Opération médiatique" pour le Réseau éducation sans frontières (RESF), "tour de vis cruel et démagogique" au problème des sans-papiers, selon Mouloud Aounit, secrétaire général du MRAP. Plusieurs associations et partis politiques ont protesté, ce jeudi, contre l'opération d'évacuation du plus grand squat de France, à Cachan.

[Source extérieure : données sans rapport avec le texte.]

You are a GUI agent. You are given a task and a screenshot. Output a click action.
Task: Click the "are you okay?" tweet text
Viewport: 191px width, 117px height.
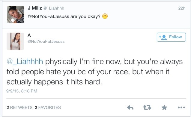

Pour Sergio Coronado, porte-parole des Verts, ces expulsions montrent qu'après les déclarations du ministre de l'Intérieur Nicolas Sarkozy sur les sans-papiers, "les travaux pratiques ont commencé". "Ces expulsions ne sont pas autre chose qu'une cynique gesticulation médiatique" et "ne représentent en aucune manière une issue permettant aux familles d'être relogées décemment et durablement".

Chasse aux sans-papiers

La Ligue communiste révolutionnaire "condamne avec force" l'évacuation des squatteurs de Cachan, "nouvel épisode de la guerre aux pauvres, de la chasse aux sans-papiers auxquelles se livre une fois de plus Nicolas Sarkozy, ministre des expulsions". Pour le Parti communiste, c'est une "véritable provocation". "Cette expulsion à grande échelle marque le franchissement d'un pas supplémentaire dans la violence et l'irresponsabilité alors que chaque cas nécessiterait dignité, humanité et respect", ajoute le Parti communiste.

"C'est le bras de fer" avec la préfecture du Val-de-Marne, a affirmé vendredi le porte-parole de Droit au logement (Dal), Jean-Baptiste Eyraud, qui soutient plus d'une centaine de personnes, dont de nombreux enfants, ayant refusé en fin d'après-midi de monter dans les cars. Ces derniers ont décidé d'organiser un campement près des lieux évacués. Epaulés par des associations et des élus, ils réclament une "solution valable de relogement" ainsi que "la libération des personnes envoyées en centres de rétention." Des repas ont été fournis aux familles par le Conseil général.

66 personnes placées en garde à vue

Trente et une personnes, sur les 66 placées jeudi en garde à vue au terme de l'évacuation du squat de Cachan (Val-de-Marne), se trouvaient vendredi après-midi dans des centres de rétention de la région parisienne, a indiqué un porte-parole de la Cimade. Les autres personnes arrêtées en situation irrégulière étaient, quant à elles, soit toujours en garde à vue, soit en cours de transfert vers d'autres centres de rétention (qui accueillent les étrangers arrêtés en situation irrégulière et qui attendent une décision sur leur sort).

L'union syndicale Solidaires, qui rassemble notamment les syndicats Sud, a pour sa part, affirmé vendredi que les conditions d'évacuation du squat de Cachan "s'apparentaient à une rafle". L'union relève également que parmi les occupants expulsés, "200 enfants sont, à deux semaines de la rentrée scolaire, privés d'école".